**Records provided**

== == ==

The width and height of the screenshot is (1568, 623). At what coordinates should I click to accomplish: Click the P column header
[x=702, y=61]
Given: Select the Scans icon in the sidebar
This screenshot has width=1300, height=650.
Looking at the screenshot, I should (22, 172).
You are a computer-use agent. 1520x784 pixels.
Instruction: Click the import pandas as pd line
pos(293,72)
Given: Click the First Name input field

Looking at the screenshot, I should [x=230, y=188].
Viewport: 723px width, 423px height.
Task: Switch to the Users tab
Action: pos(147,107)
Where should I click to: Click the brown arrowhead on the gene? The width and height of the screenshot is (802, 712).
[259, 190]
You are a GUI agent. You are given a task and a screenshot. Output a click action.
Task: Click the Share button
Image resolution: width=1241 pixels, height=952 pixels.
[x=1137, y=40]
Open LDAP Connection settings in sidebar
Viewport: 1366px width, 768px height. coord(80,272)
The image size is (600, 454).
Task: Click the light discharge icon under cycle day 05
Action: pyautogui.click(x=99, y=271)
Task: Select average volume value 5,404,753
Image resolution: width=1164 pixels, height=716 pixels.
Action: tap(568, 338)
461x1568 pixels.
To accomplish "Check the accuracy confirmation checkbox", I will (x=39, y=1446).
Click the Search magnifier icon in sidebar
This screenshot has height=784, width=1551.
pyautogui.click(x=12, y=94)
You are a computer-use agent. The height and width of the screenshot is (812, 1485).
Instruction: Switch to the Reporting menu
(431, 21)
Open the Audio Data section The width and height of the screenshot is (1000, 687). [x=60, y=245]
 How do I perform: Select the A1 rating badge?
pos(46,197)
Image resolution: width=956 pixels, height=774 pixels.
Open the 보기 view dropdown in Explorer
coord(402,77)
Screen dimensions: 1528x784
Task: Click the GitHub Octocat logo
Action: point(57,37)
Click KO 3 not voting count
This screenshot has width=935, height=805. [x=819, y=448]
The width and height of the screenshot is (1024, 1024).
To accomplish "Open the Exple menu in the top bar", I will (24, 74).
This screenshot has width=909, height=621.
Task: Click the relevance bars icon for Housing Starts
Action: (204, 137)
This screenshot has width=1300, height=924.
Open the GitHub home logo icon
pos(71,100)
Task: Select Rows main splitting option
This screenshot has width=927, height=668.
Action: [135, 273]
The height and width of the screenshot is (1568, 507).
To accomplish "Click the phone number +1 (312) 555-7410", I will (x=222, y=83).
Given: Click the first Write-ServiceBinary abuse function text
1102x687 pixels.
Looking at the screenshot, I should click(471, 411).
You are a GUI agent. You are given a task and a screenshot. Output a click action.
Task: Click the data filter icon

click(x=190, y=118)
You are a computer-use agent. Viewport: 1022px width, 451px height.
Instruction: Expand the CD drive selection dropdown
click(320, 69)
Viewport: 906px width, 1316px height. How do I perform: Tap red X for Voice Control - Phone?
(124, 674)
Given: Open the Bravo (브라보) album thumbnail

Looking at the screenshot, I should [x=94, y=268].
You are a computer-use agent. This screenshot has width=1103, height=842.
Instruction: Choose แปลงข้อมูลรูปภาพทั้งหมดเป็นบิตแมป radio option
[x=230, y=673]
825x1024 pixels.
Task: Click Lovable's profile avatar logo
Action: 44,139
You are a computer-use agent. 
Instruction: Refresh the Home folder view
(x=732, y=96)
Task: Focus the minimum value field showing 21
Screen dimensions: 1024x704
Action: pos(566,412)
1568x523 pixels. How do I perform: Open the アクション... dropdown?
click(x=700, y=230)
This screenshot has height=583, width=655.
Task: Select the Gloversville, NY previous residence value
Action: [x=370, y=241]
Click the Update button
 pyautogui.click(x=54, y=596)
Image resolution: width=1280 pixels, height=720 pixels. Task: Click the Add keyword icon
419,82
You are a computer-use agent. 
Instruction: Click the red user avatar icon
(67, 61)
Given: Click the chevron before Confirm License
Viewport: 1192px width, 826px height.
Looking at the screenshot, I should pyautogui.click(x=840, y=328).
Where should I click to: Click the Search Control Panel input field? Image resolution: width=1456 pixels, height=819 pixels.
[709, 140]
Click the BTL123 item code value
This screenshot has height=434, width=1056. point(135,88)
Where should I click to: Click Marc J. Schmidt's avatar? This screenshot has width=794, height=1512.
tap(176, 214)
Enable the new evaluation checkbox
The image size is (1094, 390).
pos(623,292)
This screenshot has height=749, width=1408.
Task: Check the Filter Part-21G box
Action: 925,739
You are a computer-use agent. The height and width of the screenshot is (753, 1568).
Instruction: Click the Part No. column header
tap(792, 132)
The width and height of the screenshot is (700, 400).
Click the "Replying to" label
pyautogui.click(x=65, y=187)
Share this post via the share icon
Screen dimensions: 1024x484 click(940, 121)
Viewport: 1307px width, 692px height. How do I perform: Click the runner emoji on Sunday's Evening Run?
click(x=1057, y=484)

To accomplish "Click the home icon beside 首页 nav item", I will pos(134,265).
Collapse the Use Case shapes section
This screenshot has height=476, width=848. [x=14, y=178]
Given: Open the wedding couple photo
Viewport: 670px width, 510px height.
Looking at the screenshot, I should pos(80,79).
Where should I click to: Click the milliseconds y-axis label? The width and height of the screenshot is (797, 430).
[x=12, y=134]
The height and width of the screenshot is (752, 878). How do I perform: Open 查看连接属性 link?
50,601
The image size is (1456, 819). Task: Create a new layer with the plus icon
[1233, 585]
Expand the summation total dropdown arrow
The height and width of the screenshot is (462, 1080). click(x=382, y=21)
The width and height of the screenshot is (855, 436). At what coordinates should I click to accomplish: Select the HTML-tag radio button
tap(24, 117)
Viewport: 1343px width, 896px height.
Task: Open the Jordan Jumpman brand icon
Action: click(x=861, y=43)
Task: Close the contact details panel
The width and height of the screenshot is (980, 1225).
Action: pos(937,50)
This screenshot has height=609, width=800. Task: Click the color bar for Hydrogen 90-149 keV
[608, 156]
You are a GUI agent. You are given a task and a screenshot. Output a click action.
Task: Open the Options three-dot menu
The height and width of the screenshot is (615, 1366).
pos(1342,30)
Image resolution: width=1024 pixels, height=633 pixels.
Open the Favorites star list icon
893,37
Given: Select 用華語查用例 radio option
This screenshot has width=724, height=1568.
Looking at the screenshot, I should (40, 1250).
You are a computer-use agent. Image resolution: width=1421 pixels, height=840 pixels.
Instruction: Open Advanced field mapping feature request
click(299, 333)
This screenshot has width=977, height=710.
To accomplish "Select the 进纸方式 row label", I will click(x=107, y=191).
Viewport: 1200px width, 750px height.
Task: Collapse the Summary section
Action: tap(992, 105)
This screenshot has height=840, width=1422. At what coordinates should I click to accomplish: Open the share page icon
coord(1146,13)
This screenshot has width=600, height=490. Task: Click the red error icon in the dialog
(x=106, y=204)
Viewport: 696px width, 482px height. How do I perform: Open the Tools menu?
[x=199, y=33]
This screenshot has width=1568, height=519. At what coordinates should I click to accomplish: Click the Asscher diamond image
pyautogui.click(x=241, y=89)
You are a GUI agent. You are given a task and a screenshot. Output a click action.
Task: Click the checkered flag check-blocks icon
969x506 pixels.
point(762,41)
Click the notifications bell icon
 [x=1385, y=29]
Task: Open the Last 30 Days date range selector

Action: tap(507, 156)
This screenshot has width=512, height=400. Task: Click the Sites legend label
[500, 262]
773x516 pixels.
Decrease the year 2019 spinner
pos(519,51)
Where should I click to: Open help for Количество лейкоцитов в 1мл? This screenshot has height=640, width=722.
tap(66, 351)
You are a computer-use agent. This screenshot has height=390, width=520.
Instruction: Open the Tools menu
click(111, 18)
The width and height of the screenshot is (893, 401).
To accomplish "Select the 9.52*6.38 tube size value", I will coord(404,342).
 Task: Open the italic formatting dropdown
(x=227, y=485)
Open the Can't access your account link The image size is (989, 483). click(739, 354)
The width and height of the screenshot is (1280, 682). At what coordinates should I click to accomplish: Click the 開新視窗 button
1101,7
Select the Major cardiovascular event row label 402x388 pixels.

== == ==

**Problem**
Retype the entries above word for word, beginning with the line that contains "I will pos(134,265)." and continuing through the line that contains "Action: click(x=861, y=43)".

**Solution below**
To accomplish "Click the home icon beside 首页 nav item", I will pos(134,265).
Collapse the Use Case shapes section
This screenshot has height=476, width=848. [x=14, y=178]
Given: Open the wedding couple photo
Viewport: 670px width, 510px height.
Looking at the screenshot, I should pos(80,79).
Where should I click to: Click the milliseconds y-axis label? The width and height of the screenshot is (797, 430).
[x=12, y=134]
The height and width of the screenshot is (752, 878). How do I perform: Open 查看连接属性 link?
50,601
The image size is (1456, 819). Task: Create a new layer with the plus icon
[1233, 585]
Expand the summation total dropdown arrow
The height and width of the screenshot is (462, 1080). click(x=382, y=21)
The width and height of the screenshot is (855, 436). At what coordinates should I click to accomplish: Select the HTML-tag radio button
tap(24, 117)
Viewport: 1343px width, 896px height.
Task: Open the Jordan Jumpman brand icon
Action: click(x=861, y=43)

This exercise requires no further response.